Type out every line of the records below word for word, but leave the pictures out.

======== SUPPLIED INFORMATION

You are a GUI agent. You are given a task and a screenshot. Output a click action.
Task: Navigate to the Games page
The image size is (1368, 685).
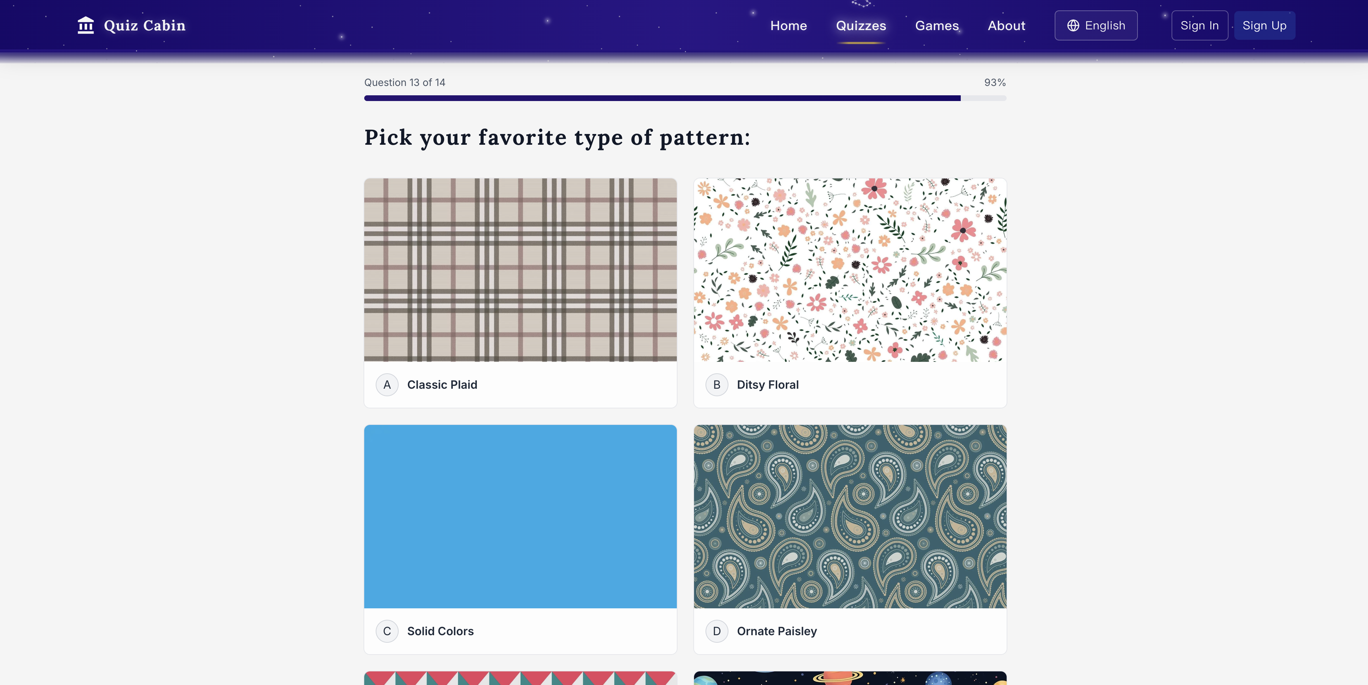(936, 25)
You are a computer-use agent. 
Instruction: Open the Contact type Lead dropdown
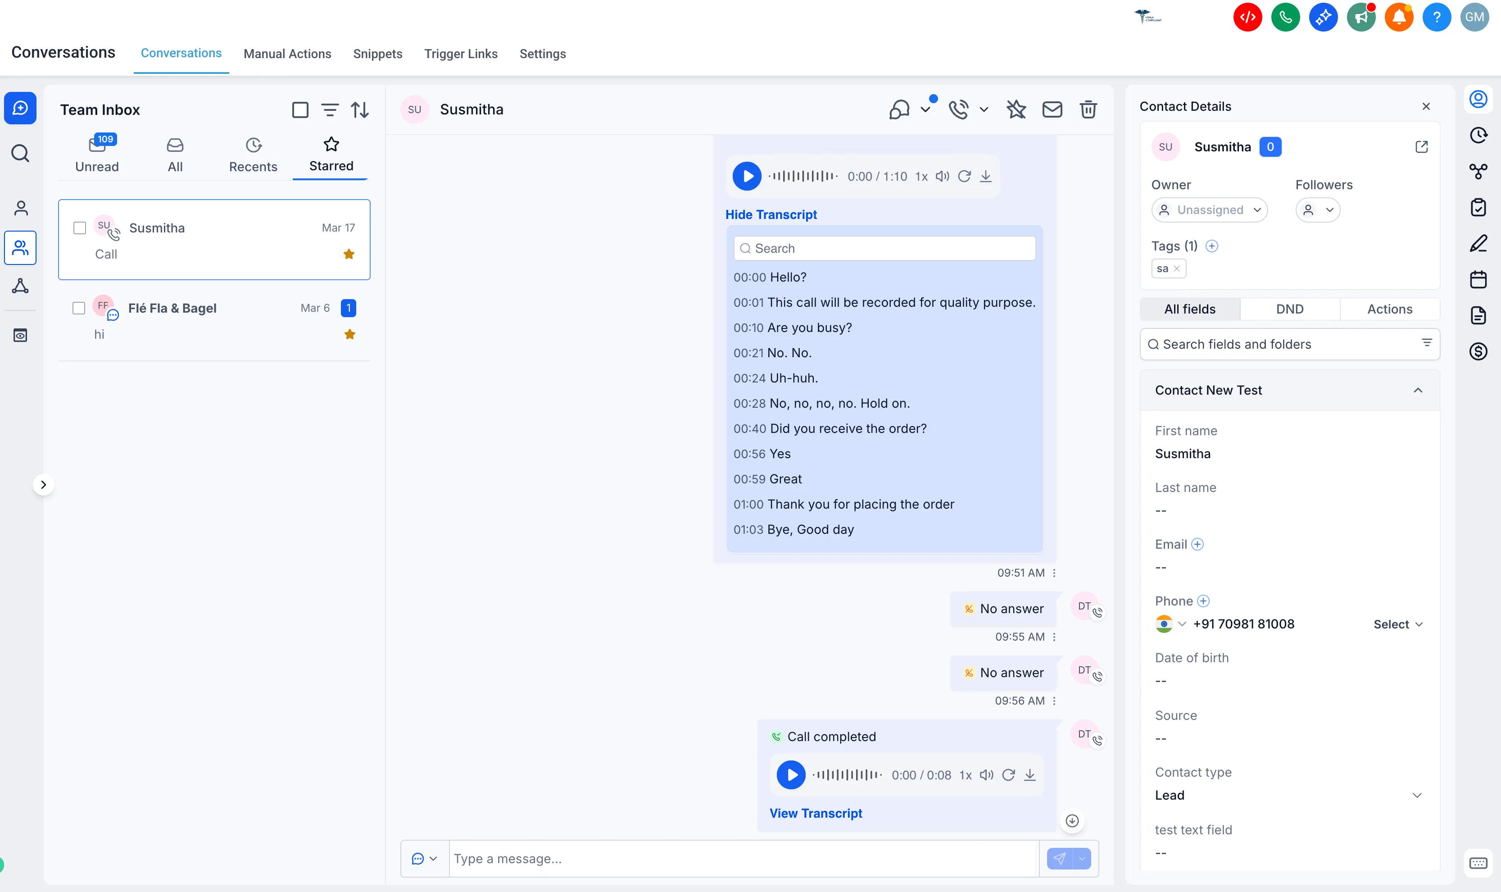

================

**EXERCISE SOLUTION:**
You are a GUI agent. You are given a task and a screenshot. Output a click action.
Task: Navigate to the Games page
The image size is (1368, 685).
(936, 25)
You are a computer-use agent. 
Instruction: Open the Contact type Lead dropdown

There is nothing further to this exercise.